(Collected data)
******

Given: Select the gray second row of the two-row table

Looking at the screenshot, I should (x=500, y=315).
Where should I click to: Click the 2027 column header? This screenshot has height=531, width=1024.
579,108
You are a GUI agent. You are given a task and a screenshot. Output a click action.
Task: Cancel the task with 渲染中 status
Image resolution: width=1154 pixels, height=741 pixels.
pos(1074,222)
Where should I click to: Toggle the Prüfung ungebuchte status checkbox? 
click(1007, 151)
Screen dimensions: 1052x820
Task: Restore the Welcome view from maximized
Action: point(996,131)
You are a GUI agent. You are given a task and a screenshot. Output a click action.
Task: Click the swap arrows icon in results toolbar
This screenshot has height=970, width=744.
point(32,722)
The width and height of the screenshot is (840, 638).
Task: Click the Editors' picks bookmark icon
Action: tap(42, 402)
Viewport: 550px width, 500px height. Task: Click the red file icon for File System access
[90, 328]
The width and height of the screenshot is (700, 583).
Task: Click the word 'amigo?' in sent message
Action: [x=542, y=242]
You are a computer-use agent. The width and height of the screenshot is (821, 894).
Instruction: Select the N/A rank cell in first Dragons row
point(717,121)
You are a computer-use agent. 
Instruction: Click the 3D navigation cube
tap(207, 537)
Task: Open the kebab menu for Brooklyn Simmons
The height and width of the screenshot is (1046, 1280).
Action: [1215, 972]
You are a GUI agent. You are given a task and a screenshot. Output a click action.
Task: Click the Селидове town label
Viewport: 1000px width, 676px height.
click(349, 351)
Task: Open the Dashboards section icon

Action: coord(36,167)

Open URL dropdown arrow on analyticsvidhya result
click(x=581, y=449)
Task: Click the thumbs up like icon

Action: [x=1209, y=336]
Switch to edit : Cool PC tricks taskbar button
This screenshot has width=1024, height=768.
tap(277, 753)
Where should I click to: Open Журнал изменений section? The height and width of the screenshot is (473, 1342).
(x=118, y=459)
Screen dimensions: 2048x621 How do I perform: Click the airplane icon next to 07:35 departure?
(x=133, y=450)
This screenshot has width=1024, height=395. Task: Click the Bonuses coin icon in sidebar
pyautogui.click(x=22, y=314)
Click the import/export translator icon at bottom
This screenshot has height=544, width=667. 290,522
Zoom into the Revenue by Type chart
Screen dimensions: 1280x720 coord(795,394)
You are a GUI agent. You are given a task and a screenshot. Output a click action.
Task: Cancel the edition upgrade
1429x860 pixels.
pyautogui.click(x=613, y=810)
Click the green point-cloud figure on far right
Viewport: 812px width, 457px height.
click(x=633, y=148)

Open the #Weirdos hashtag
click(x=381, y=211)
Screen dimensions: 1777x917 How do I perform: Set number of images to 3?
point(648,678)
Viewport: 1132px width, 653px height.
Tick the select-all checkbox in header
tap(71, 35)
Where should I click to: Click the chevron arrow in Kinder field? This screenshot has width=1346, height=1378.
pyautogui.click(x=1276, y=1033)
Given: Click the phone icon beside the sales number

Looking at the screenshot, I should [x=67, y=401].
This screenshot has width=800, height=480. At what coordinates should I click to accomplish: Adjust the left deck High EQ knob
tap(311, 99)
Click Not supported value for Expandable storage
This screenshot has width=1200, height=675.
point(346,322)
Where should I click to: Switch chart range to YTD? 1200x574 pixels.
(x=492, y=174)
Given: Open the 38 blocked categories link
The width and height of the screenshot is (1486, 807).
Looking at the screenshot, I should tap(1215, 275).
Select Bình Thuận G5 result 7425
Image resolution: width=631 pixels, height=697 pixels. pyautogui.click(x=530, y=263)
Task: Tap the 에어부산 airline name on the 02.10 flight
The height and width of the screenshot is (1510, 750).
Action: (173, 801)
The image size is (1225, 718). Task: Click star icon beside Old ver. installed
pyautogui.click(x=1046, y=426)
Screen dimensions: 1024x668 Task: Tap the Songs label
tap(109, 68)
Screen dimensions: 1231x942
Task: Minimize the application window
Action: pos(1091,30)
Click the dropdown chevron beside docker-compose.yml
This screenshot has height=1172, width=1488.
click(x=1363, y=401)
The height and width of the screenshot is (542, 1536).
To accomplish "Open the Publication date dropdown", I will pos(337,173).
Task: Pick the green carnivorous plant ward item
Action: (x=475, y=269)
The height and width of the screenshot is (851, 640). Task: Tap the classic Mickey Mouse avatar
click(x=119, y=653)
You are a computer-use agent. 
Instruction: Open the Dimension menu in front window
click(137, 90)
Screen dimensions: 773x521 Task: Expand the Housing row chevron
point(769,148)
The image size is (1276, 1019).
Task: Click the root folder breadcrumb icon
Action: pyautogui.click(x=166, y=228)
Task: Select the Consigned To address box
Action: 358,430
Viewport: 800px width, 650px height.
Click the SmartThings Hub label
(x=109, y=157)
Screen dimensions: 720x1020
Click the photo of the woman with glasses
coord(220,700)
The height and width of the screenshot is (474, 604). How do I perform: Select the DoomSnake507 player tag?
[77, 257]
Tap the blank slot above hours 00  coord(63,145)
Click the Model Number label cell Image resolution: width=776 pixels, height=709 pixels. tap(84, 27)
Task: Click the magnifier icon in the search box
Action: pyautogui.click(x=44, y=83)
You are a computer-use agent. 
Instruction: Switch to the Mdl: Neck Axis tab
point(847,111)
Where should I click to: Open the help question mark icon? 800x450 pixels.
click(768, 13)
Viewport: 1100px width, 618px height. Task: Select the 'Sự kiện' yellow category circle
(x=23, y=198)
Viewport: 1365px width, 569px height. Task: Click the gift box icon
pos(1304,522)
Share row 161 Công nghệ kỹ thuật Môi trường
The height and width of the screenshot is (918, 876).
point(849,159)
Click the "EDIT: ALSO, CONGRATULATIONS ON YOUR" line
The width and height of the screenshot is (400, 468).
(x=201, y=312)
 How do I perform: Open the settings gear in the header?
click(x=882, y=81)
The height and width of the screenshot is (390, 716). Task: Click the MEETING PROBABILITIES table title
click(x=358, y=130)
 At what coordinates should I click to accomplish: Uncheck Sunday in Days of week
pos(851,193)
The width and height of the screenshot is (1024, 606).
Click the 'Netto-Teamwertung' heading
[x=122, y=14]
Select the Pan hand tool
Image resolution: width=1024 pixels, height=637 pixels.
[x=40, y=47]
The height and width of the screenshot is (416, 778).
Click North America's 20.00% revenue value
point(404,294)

******

Problem to solve: Give the records above again in full, keeping every character unchanged.

Output of the task:
Given: Select the gray second row of the two-row table

Looking at the screenshot, I should (x=500, y=315).
Where should I click to: Click the 2027 column header? This screenshot has height=531, width=1024.
579,108
You are a GUI agent. You are given a task and a screenshot. Output a click action.
Task: Cancel the task with 渲染中 status
Image resolution: width=1154 pixels, height=741 pixels.
pos(1074,222)
Where should I click to: Toggle the Prüfung ungebuchte status checkbox? 
click(1007, 151)
Screen dimensions: 1052x820
Task: Restore the Welcome view from maximized
Action: point(996,131)
You are a GUI agent. You are given a task and a screenshot. Output a click action.
Task: Click the swap arrows icon in results toolbar
This screenshot has height=970, width=744.
point(32,722)
The width and height of the screenshot is (840, 638).
Task: Click the Editors' picks bookmark icon
Action: tap(42, 402)
Viewport: 550px width, 500px height. Task: Click the red file icon for File System access
[90, 328]
The width and height of the screenshot is (700, 583).
Task: Click the word 'amigo?' in sent message
Action: [x=542, y=242]
You are a computer-use agent. The width and height of the screenshot is (821, 894).
Instruction: Select the N/A rank cell in first Dragons row
point(717,121)
You are a computer-use agent. 
Instruction: Click the 3D navigation cube
tap(207, 537)
Task: Open the kebab menu for Brooklyn Simmons
The height and width of the screenshot is (1046, 1280).
Action: [1215, 972]
You are a GUI agent. You are given a task and a screenshot. Output a click action.
Task: Click the Селидове town label
Viewport: 1000px width, 676px height.
click(349, 351)
Task: Open the Dashboards section icon

Action: coord(36,167)

Open URL dropdown arrow on analyticsvidhya result
click(x=581, y=449)
Task: Click the thumbs up like icon

Action: [x=1209, y=336]
Switch to edit : Cool PC tricks taskbar button
This screenshot has width=1024, height=768.
tap(277, 753)
Where should I click to: Open Журнал изменений section? The height and width of the screenshot is (473, 1342).
(x=118, y=459)
Screen dimensions: 2048x621 How do I perform: Click the airplane icon next to 07:35 departure?
(x=133, y=450)
This screenshot has width=1024, height=395. Task: Click the Bonuses coin icon in sidebar
pyautogui.click(x=22, y=314)
Click the import/export translator icon at bottom
This screenshot has height=544, width=667. 290,522
Zoom into the Revenue by Type chart
Screen dimensions: 1280x720 coord(795,394)
You are a GUI agent. You are given a task and a screenshot. Output a click action.
Task: Cancel the edition upgrade
1429x860 pixels.
pyautogui.click(x=613, y=810)
Click the green point-cloud figure on far right
Viewport: 812px width, 457px height.
click(x=633, y=148)

Open the #Weirdos hashtag
click(x=381, y=211)
Screen dimensions: 1777x917 How do I perform: Set number of images to 3?
point(648,678)
Viewport: 1132px width, 653px height.
Tick the select-all checkbox in header
tap(71, 35)
Where should I click to: Click the chevron arrow in Kinder field? This screenshot has width=1346, height=1378.
pyautogui.click(x=1276, y=1033)
Given: Click the phone icon beside the sales number

Looking at the screenshot, I should [x=67, y=401].
This screenshot has width=800, height=480. At what coordinates should I click to accomplish: Adjust the left deck High EQ knob
tap(311, 99)
Click Not supported value for Expandable storage
This screenshot has width=1200, height=675.
point(346,322)
Where should I click to: Switch chart range to YTD? 1200x574 pixels.
(x=492, y=174)
Given: Open the 38 blocked categories link
The width and height of the screenshot is (1486, 807).
Looking at the screenshot, I should tap(1215, 275).
Select Bình Thuận G5 result 7425
Image resolution: width=631 pixels, height=697 pixels. pyautogui.click(x=530, y=263)
Task: Tap the 에어부산 airline name on the 02.10 flight
The height and width of the screenshot is (1510, 750).
Action: (173, 801)
The image size is (1225, 718). Task: Click star icon beside Old ver. installed
pyautogui.click(x=1046, y=426)
Screen dimensions: 1024x668 Task: Tap the Songs label
tap(109, 68)
Screen dimensions: 1231x942
Task: Minimize the application window
Action: pos(1091,30)
Click the dropdown chevron beside docker-compose.yml
This screenshot has height=1172, width=1488.
click(x=1363, y=401)
The height and width of the screenshot is (542, 1536).
To accomplish "Open the Publication date dropdown", I will pos(337,173).
Task: Pick the green carnivorous plant ward item
Action: (x=475, y=269)
The height and width of the screenshot is (851, 640). Task: Tap the classic Mickey Mouse avatar
click(x=119, y=653)
You are a computer-use agent. 
Instruction: Open the Dimension menu in front window
click(137, 90)
Screen dimensions: 773x521 Task: Expand the Housing row chevron
point(769,148)
The image size is (1276, 1019).
Task: Click the root folder breadcrumb icon
Action: pyautogui.click(x=166, y=228)
Task: Select the Consigned To address box
Action: 358,430
Viewport: 800px width, 650px height.
Click the SmartThings Hub label
(x=109, y=157)
Screen dimensions: 720x1020
Click the photo of the woman with glasses
coord(220,700)
The height and width of the screenshot is (474, 604). How do I perform: Select the DoomSnake507 player tag?
[77, 257]
Tap the blank slot above hours 00  coord(63,145)
Click the Model Number label cell Image resolution: width=776 pixels, height=709 pixels. tap(84, 27)
Task: Click the magnifier icon in the search box
Action: pyautogui.click(x=44, y=83)
You are a computer-use agent. 
Instruction: Switch to the Mdl: Neck Axis tab
point(847,111)
Where should I click to: Open the help question mark icon? 800x450 pixels.
click(768, 13)
Viewport: 1100px width, 618px height. Task: Select the 'Sự kiện' yellow category circle
(x=23, y=198)
Viewport: 1365px width, 569px height. Task: Click the gift box icon
pos(1304,522)
Share row 161 Công nghệ kỹ thuật Môi trường
The height and width of the screenshot is (918, 876).
point(849,159)
Click the "EDIT: ALSO, CONGRATULATIONS ON YOUR" line
The width and height of the screenshot is (400, 468).
(x=201, y=312)
 How do I perform: Open the settings gear in the header?
click(x=882, y=81)
The height and width of the screenshot is (390, 716). Task: Click the MEETING PROBABILITIES table title
click(x=358, y=130)
 At what coordinates should I click to accomplish: Uncheck Sunday in Days of week
pos(851,193)
The width and height of the screenshot is (1024, 606).
Click the 'Netto-Teamwertung' heading
[x=122, y=14]
Select the Pan hand tool
Image resolution: width=1024 pixels, height=637 pixels.
[x=40, y=47]
The height and width of the screenshot is (416, 778).
Click North America's 20.00% revenue value
point(404,294)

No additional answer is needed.